【音声入手】“実弾窃盗”疑われた警察官 “違法な取り調べ”を提訴
奈良県警の男性巡査長が、拳銃の実弾を盗んだと疑われ違法な取り調べを受けたとして、県に損害賠償を求めた裁判を前に、読売テレビが取り調べの音声を入手しました。そこには耳を疑う言葉の数々が残されていました。
◇
取調官
「やったんやろ」
男性巡査長
「やってないです」
取調官
「やってたんなら、やったと言え。どうせアウトやからな。どうせアウト、もうお前やねん」
容疑者と決めつけ、強い口調で取り調べるのは奈良県警の警察官です。
ことの発端はことし1月。奈良県警が奈良西署で、拳銃の実弾5発を紛失したと発表しました。県警は、署の地域課に所属する20代の男性巡査長を、窃盗の疑いで任意で聴取しました。
男性巡査長
「(実弾を)持っているという記憶も、とった記憶もないです。ほんまにないです、うそじゃなくて」
しかし、聞き入れられることはなく、取り調べはことし2月末から8日間、朝から晩まで続いたといいます。
取り調べには、いわゆる“うそ発見器”も使用され、深夜、自宅を捜索されたり、日常生活の監視もされていたりしたといいます。
取調官
「往生際悪いぞ、悪いわ。ちゃんと終わらせよう。(幹部らが)お前の家に張り付いているの知っているやろ」
取調官
「一番わかるやん、やったやつ」
男性巡査長
「でも、ないです」
取調官
「お前みたいな行動は少なくとも0人、間違いない」
県警はその後、実弾の紛失はなく、本部の担当者がそもそも弾を少なく配分していたと発表しました。

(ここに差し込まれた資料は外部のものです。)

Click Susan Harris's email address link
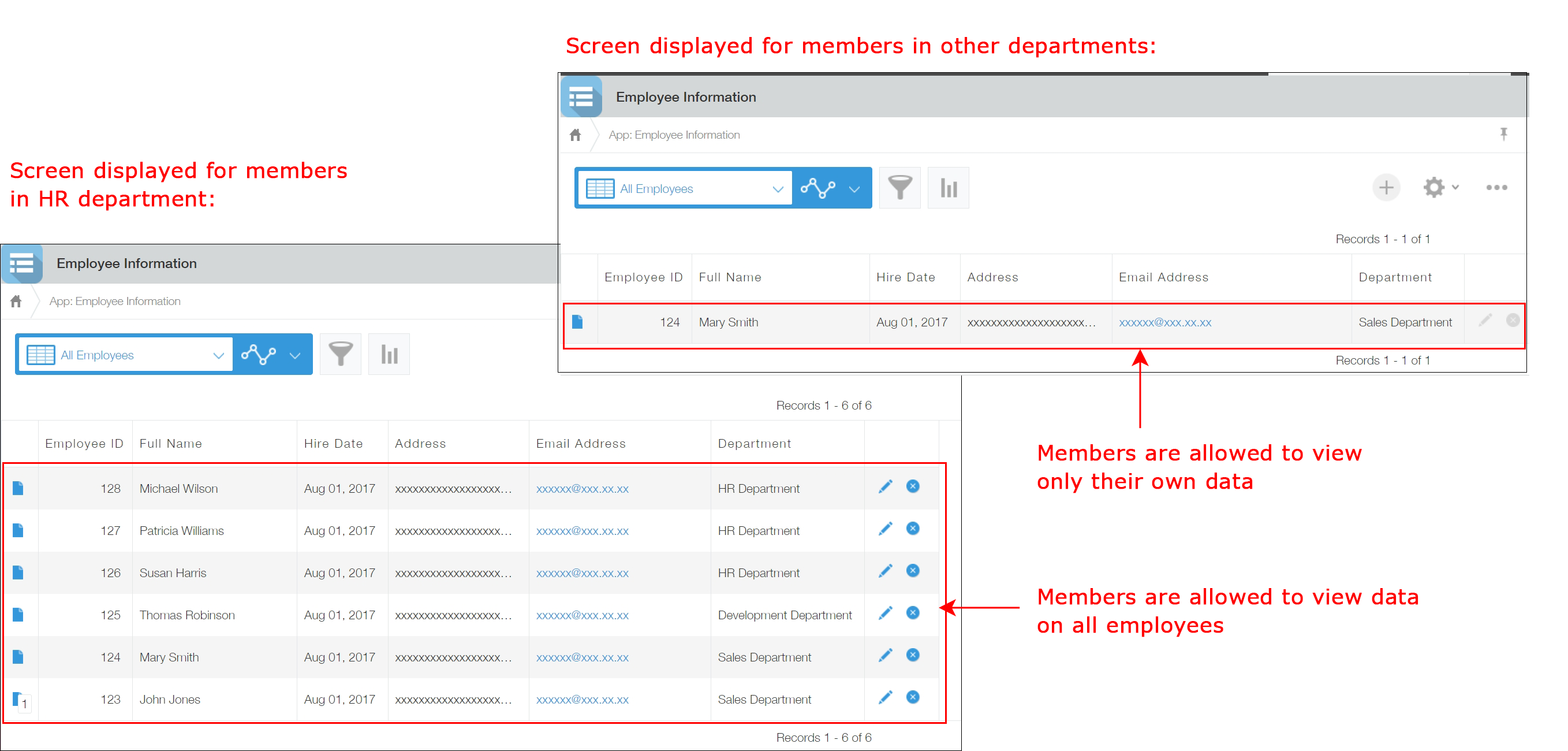 pos(582,572)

一方、男性巡査長はうつ病を発症し、休職。県に対し、およそ710万円の賠償を求めています。
取調官
「人間なんて、みんなうそつくが、病気に近い回答の仕方をする。お前、虚言性なんちゃらや。その特徴というのは、ADHD(注意欠如・多動症)とかの特徴やで」
取調官
「やりましたでいいわ、やりましたでいこう」
男性巡査長
「とった記憶がないです。そこから(捜査)進まないんじゃないですか」
取調官
「いいよ、しようがない」
これに対し、奈良県警本部は「係争中の案件のためコメントを差し控えるが、引き続き丁寧かつ誠実に対応していく」としています。
今回のケースに専門家は…
立命館大学・浜田寿美男上席研究員
「残念ながら日本の刑事捜査は被疑者と疑われた段階で、取り調べで“やったに間違いない、謝れ”というところから始まりやすい。(警察は)真犯人から自白をとるのは手柄になるけど、逆に無実の人間を早々に無実だと解明して早く釈放しても、誰も手柄だと言ってくれない文化がある」
第1回口頭弁論は4日に奈良地裁で開かれる予定です。